If we act now and agree to cut 1 percent – the 1 percent solution, just 1 penny of each dollar – from all our spending and reduce the cap to the new spending by that level for each of the next 7 years, the lender "might" consider your loan. There is a good chance he would expect 2 percent or 3 percent in cuts for the first year to demonstrate that you are serious about kicking your spending habit.
We are in that situation today in Congress. The President is asking for a $2.4 trillion loan – the largest loan in our nation’s history. Our lenders will explain to us, if we are worried about the low income, the downtrodden, and the less fortunate today, we should see what will happen to those individuals if we don’t cut spending. If we reach a situation where all of our revenues are going to interest payments on the debt, the future prioritization to pay for our debt will be unbearable. We can’t go out 18 months. The American people don’t trust us. We need to be accountable to the people. We need an enforceable, accountable plan with quicker results.

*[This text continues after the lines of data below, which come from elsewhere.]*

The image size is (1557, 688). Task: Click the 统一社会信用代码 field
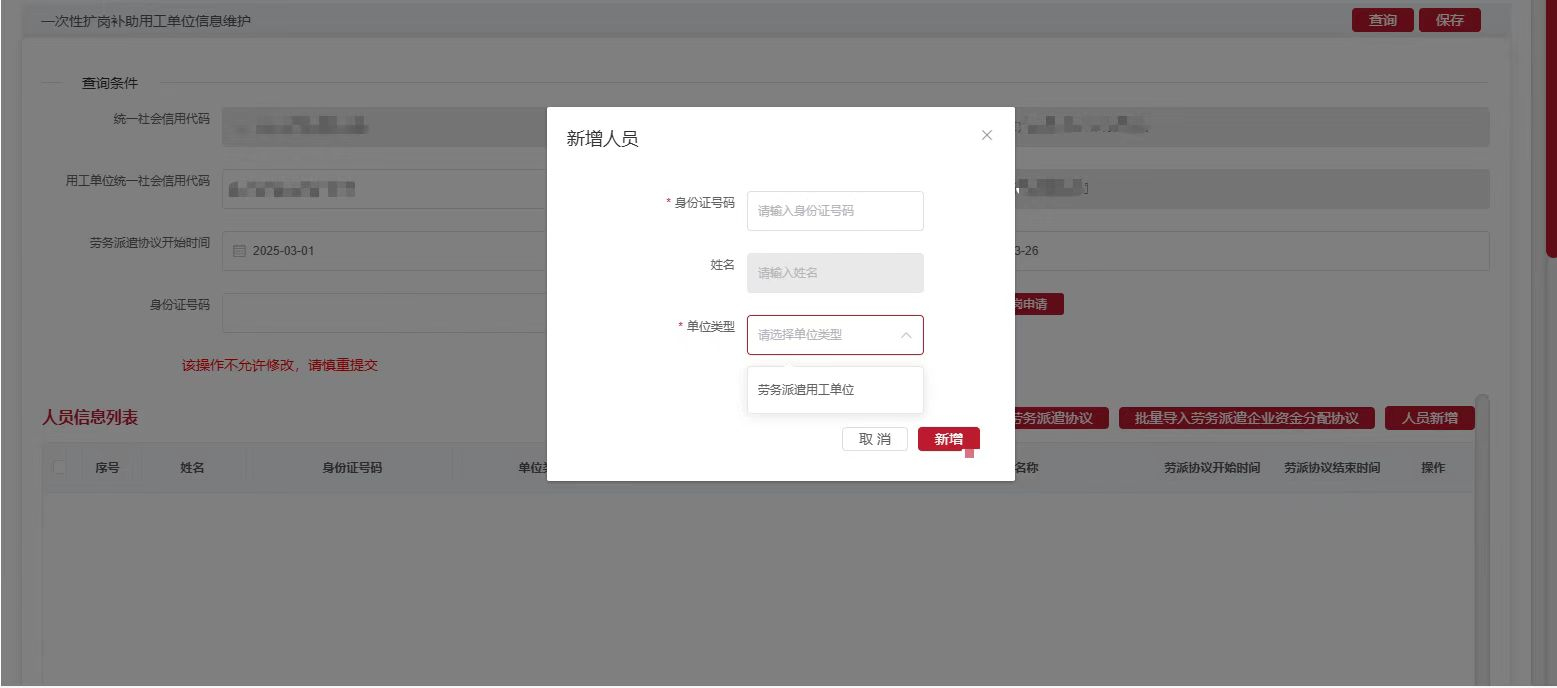click(x=380, y=126)
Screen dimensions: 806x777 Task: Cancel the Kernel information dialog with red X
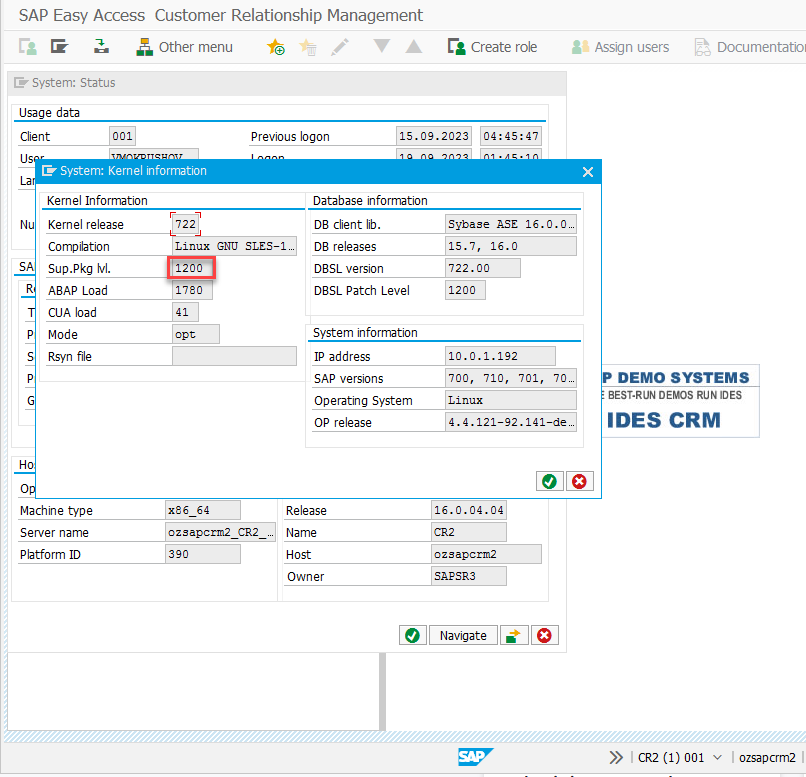579,481
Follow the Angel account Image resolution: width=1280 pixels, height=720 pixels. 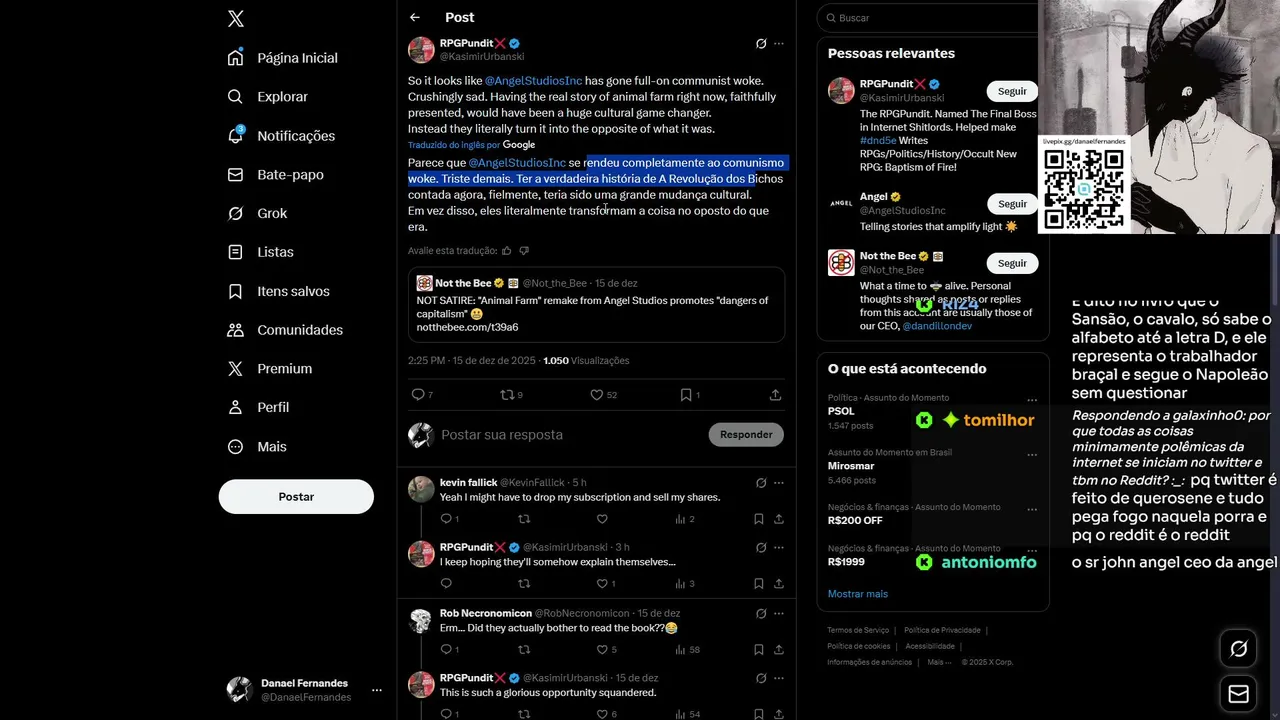[1012, 204]
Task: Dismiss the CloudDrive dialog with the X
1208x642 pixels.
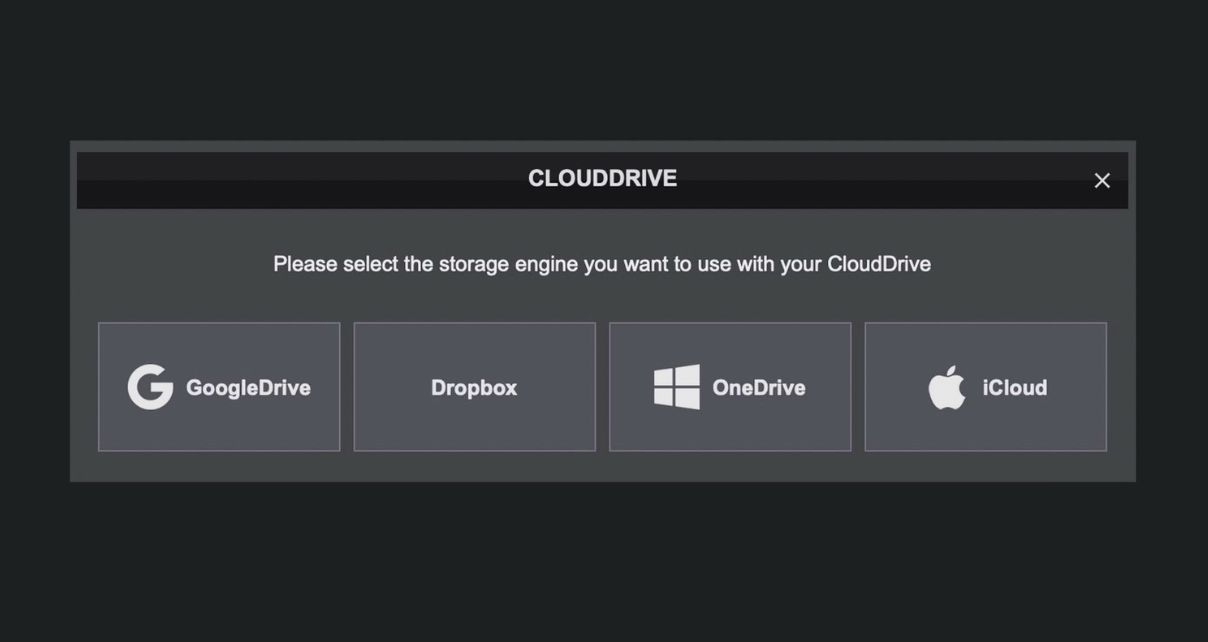Action: (1101, 180)
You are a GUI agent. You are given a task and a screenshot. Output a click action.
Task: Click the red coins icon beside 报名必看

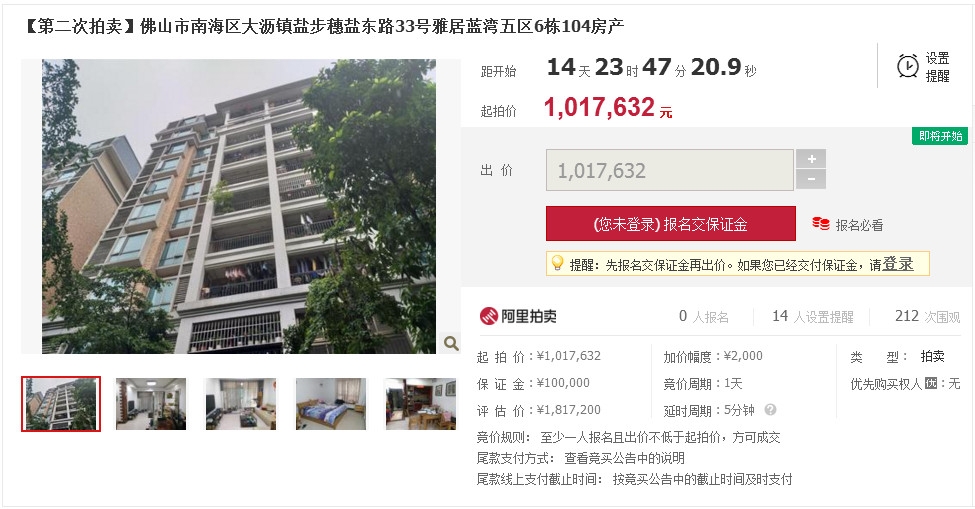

Some might argue that the lender would just expect you to bring in more money. My Democratic colleagues suggest just that when they say we must raise taxes. But everyone knows that if you ask your boss for a raise because you can't control your spending, you could be fired or demoted and, as a result, you would be bringing in less revenue. I don't need to tell you that our bosses – the American people - don't think much of how we have been working for them, and they don’t expect a tax increase each time Washington get addicted to giving away money.

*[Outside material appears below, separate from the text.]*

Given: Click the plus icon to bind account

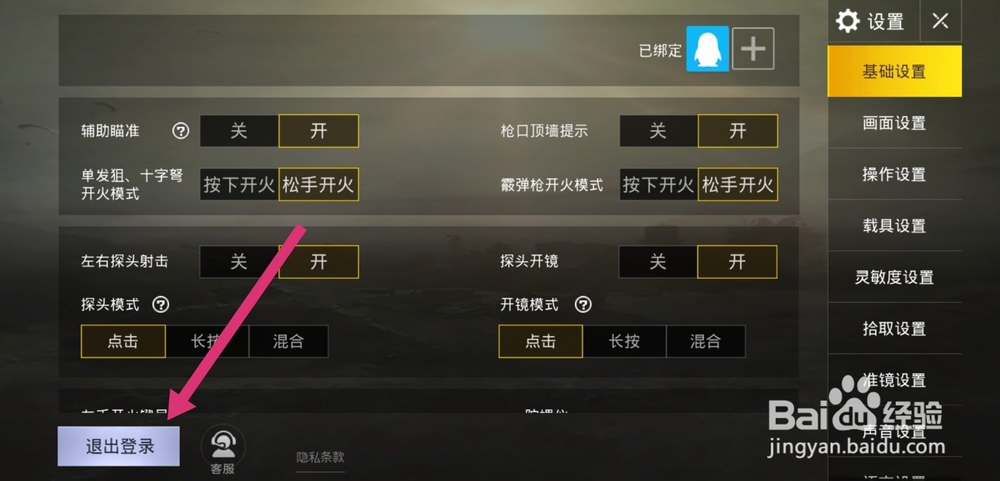Looking at the screenshot, I should click(753, 48).
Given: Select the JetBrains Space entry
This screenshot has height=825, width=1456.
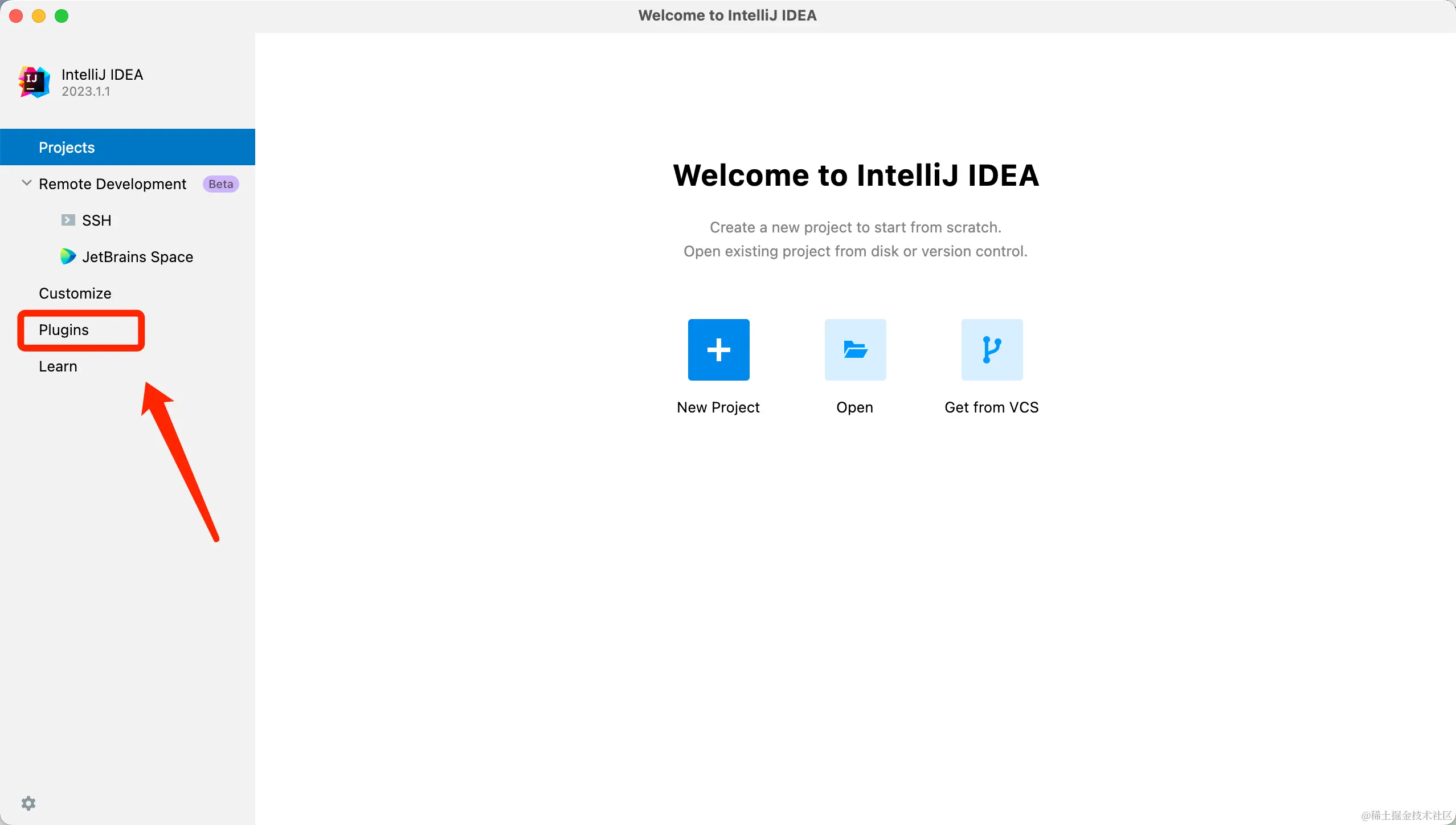Looking at the screenshot, I should pyautogui.click(x=137, y=257).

The plan the Majority Leader has offered uses budget gimmicks to avoid real spending cuts and gives the President a debt limit increase that, while politically expedient, fails to put our country on a workable path. It doesn’t provide a way to assure any substantial cuts will be made. While it maybe makes some necessary spending cuts today, it does not provide us with relief from our long term challenges and does not put us in a situation where we would be forced to make the tough choices.
We know that the Majority Leader’s proposal won’t pass. Every Republican has made clear that they will oppose the proposal and so it doesn’t have the chance to move forward. We have made clear that we will not give the President the single largest debt ceiling increase in history for double the average time generally allowed since 1940 through the proposal the Majority Leader has offered. We have offered to vote on his proposal time and time again, and for reasons beyond comprehension, he refuses to allow a vote. I know that’s delay to bring the pressure of the “last minute” but that isn’t how reasonable government works.
I wish we had taken action earlier to avoid the situation we find ourselves in today. I wish the proposal before us was a serious effort to make structural changes to how we spend money. Instead, we all know the plan put forward by the Majority Leader will be voted down later tonight, or tomorrow, and we will be in the same place where we are right now – in the box where we need to raise the debt limit but we also need to make structural changes to get our fiscal house in order to keep the markets from melting down. We do recognize that we are about to enter territory where our country has never been. The stock markets are already reacting.
Because we are debating short term solutions, this debate will continue on even after we act on the debt ceiling. I hope we can come together with a debt ceiling increase and a plan for real spending cuts with enforcement. I hope the debt ceiling is limited to the amount of guaranteed cuts. I hope we can put our country back on a sustainable fiscal path.